** EXERCISE MATERIAL follows **

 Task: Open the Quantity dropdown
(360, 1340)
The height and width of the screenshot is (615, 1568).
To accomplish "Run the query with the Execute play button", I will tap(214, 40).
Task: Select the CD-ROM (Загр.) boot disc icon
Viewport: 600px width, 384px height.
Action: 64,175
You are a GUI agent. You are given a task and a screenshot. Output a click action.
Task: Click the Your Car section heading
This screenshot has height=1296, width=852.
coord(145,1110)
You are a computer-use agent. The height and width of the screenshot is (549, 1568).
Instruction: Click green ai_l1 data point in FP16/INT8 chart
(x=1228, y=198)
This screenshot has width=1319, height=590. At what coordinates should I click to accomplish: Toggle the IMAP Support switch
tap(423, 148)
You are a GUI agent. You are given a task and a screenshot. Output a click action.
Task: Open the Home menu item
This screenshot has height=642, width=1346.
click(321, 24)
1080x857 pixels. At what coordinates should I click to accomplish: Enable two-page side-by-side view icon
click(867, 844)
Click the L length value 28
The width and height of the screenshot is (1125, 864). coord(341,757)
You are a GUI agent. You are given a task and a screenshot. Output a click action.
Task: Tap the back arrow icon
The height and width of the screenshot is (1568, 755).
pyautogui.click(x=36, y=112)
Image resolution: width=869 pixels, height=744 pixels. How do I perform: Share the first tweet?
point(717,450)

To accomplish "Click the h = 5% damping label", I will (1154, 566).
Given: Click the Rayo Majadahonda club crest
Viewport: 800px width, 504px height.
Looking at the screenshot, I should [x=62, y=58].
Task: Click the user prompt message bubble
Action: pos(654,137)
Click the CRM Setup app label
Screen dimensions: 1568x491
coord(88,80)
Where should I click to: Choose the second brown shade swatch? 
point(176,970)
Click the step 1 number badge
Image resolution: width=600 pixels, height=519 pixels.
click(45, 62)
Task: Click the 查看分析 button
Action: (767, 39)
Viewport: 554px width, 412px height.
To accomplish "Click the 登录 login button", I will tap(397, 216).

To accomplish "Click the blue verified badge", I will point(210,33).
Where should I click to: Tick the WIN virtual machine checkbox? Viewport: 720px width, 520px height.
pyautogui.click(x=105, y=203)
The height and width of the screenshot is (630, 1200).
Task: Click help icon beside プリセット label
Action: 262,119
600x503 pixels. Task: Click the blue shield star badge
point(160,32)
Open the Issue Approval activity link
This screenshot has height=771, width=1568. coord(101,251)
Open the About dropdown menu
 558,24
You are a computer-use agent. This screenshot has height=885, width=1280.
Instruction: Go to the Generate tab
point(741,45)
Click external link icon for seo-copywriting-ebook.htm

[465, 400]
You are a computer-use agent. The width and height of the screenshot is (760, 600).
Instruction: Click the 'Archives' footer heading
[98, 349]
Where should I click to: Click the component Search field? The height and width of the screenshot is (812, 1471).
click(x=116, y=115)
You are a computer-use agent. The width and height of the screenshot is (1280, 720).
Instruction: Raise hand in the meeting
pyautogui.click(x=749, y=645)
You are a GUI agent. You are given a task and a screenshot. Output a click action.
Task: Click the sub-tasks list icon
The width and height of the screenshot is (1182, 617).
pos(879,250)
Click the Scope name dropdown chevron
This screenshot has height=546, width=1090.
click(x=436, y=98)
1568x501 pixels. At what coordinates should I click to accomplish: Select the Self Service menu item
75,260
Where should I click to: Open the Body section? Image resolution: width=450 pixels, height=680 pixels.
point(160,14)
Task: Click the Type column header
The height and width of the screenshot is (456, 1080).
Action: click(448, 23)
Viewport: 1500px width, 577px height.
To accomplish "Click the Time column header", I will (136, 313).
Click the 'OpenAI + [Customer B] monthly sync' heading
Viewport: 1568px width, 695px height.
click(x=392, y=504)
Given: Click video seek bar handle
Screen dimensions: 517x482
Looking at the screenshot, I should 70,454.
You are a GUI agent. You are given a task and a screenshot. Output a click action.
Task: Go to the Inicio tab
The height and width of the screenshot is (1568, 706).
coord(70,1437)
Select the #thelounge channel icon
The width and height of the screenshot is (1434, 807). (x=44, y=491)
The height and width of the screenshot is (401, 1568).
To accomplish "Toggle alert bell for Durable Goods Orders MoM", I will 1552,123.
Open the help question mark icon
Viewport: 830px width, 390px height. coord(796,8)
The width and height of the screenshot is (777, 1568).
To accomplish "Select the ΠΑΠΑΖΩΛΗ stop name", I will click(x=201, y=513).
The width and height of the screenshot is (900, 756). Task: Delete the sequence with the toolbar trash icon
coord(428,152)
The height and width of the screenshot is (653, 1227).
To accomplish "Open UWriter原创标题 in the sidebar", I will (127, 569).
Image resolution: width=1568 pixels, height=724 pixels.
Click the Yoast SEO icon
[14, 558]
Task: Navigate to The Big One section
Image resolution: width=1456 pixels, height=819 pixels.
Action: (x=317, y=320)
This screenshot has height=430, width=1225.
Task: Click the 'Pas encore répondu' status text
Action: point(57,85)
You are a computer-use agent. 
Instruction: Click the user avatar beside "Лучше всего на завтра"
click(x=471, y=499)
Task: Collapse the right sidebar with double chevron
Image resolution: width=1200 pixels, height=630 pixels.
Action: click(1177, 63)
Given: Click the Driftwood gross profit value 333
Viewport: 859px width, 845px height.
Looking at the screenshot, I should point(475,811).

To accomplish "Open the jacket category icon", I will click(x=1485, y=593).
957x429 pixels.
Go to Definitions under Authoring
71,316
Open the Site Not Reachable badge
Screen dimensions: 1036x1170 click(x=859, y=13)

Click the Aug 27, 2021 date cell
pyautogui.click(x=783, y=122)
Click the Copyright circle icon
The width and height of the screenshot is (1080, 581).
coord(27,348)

** End of EXERCISE MATERIAL **

TASK STATEMENT
Output all of the records, keeping every word exact.

REPLY
 Task: Open the Quantity dropdown
(360, 1340)
The height and width of the screenshot is (615, 1568).
To accomplish "Run the query with the Execute play button", I will tap(214, 40).
Task: Select the CD-ROM (Загр.) boot disc icon
Viewport: 600px width, 384px height.
Action: 64,175
You are a GUI agent. You are given a task and a screenshot. Output a click action.
Task: Click the Your Car section heading
This screenshot has height=1296, width=852.
coord(145,1110)
You are a computer-use agent. The height and width of the screenshot is (549, 1568).
Instruction: Click green ai_l1 data point in FP16/INT8 chart
(x=1228, y=198)
This screenshot has width=1319, height=590. At what coordinates should I click to accomplish: Toggle the IMAP Support switch
tap(423, 148)
You are a GUI agent. You are given a task and a screenshot. Output a click action.
Task: Open the Home menu item
This screenshot has height=642, width=1346.
click(321, 24)
1080x857 pixels. At what coordinates should I click to accomplish: Enable two-page side-by-side view icon
click(867, 844)
Click the L length value 28
The width and height of the screenshot is (1125, 864). coord(341,757)
You are a GUI agent. You are given a task and a screenshot. Output a click action.
Task: Tap the back arrow icon
The height and width of the screenshot is (1568, 755).
pyautogui.click(x=36, y=112)
Image resolution: width=869 pixels, height=744 pixels. How do I perform: Share the first tweet?
point(717,450)

To accomplish "Click the h = 5% damping label", I will (1154, 566).
Given: Click the Rayo Majadahonda club crest
Viewport: 800px width, 504px height.
Looking at the screenshot, I should [x=62, y=58].
Task: Click the user prompt message bubble
Action: pos(654,137)
Click the CRM Setup app label
Screen dimensions: 1568x491
coord(88,80)
Where should I click to: Choose the second brown shade swatch? 
point(176,970)
Click the step 1 number badge
Image resolution: width=600 pixels, height=519 pixels.
click(45, 62)
Task: Click the 查看分析 button
Action: (767, 39)
Viewport: 554px width, 412px height.
To accomplish "Click the 登录 login button", I will tap(397, 216).

To accomplish "Click the blue verified badge", I will point(210,33).
Where should I click to: Tick the WIN virtual machine checkbox? Viewport: 720px width, 520px height.
pyautogui.click(x=105, y=203)
The height and width of the screenshot is (630, 1200).
Task: Click help icon beside プリセット label
Action: 262,119
600x503 pixels. Task: Click the blue shield star badge
point(160,32)
Open the Issue Approval activity link
This screenshot has height=771, width=1568. coord(101,251)
Open the About dropdown menu
 558,24
You are a computer-use agent. This screenshot has height=885, width=1280.
Instruction: Go to the Generate tab
point(741,45)
Click external link icon for seo-copywriting-ebook.htm

[465, 400]
You are a computer-use agent. The width and height of the screenshot is (760, 600).
Instruction: Click the 'Archives' footer heading
[98, 349]
Where should I click to: Click the component Search field? The height and width of the screenshot is (812, 1471).
click(x=116, y=115)
You are a computer-use agent. The width and height of the screenshot is (1280, 720).
Instruction: Raise hand in the meeting
pyautogui.click(x=749, y=645)
You are a GUI agent. You are given a task and a screenshot. Output a click action.
Task: Click the sub-tasks list icon
The width and height of the screenshot is (1182, 617).
pos(879,250)
Click the Scope name dropdown chevron
This screenshot has height=546, width=1090.
click(x=436, y=98)
1568x501 pixels. At what coordinates should I click to accomplish: Select the Self Service menu item
75,260
Where should I click to: Open the Body section? Image resolution: width=450 pixels, height=680 pixels.
point(160,14)
Task: Click the Type column header
The height and width of the screenshot is (456, 1080).
Action: click(448, 23)
Viewport: 1500px width, 577px height.
To accomplish "Click the Time column header", I will (136, 313).
Click the 'OpenAI + [Customer B] monthly sync' heading
Viewport: 1568px width, 695px height.
click(x=392, y=504)
Given: Click video seek bar handle
Screen dimensions: 517x482
Looking at the screenshot, I should 70,454.
You are a GUI agent. You are given a task and a screenshot. Output a click action.
Task: Go to the Inicio tab
The height and width of the screenshot is (1568, 706).
coord(70,1437)
Select the #thelounge channel icon
The width and height of the screenshot is (1434, 807). (x=44, y=491)
The height and width of the screenshot is (401, 1568).
To accomplish "Toggle alert bell for Durable Goods Orders MoM", I will 1552,123.
Open the help question mark icon
Viewport: 830px width, 390px height. coord(796,8)
The width and height of the screenshot is (777, 1568).
To accomplish "Select the ΠΑΠΑΖΩΛΗ stop name", I will click(x=201, y=513).
The width and height of the screenshot is (900, 756). Task: Delete the sequence with the toolbar trash icon
coord(428,152)
The height and width of the screenshot is (653, 1227).
To accomplish "Open UWriter原创标题 in the sidebar", I will (127, 569).
Image resolution: width=1568 pixels, height=724 pixels.
Click the Yoast SEO icon
[14, 558]
Task: Navigate to The Big One section
Image resolution: width=1456 pixels, height=819 pixels.
Action: (x=317, y=320)
This screenshot has height=430, width=1225.
Task: Click the 'Pas encore répondu' status text
Action: point(57,85)
You are a computer-use agent. 
Instruction: Click the user avatar beside "Лучше всего на завтра"
click(x=471, y=499)
Task: Collapse the right sidebar with double chevron
Image resolution: width=1200 pixels, height=630 pixels.
Action: click(1177, 63)
Given: Click the Driftwood gross profit value 333
Viewport: 859px width, 845px height.
Looking at the screenshot, I should point(475,811).

To accomplish "Open the jacket category icon", I will click(x=1485, y=593).
957x429 pixels.
Go to Definitions under Authoring
71,316
Open the Site Not Reachable badge
Screen dimensions: 1036x1170 click(x=859, y=13)

Click the Aug 27, 2021 date cell
pyautogui.click(x=783, y=122)
Click the Copyright circle icon
The width and height of the screenshot is (1080, 581).
coord(27,348)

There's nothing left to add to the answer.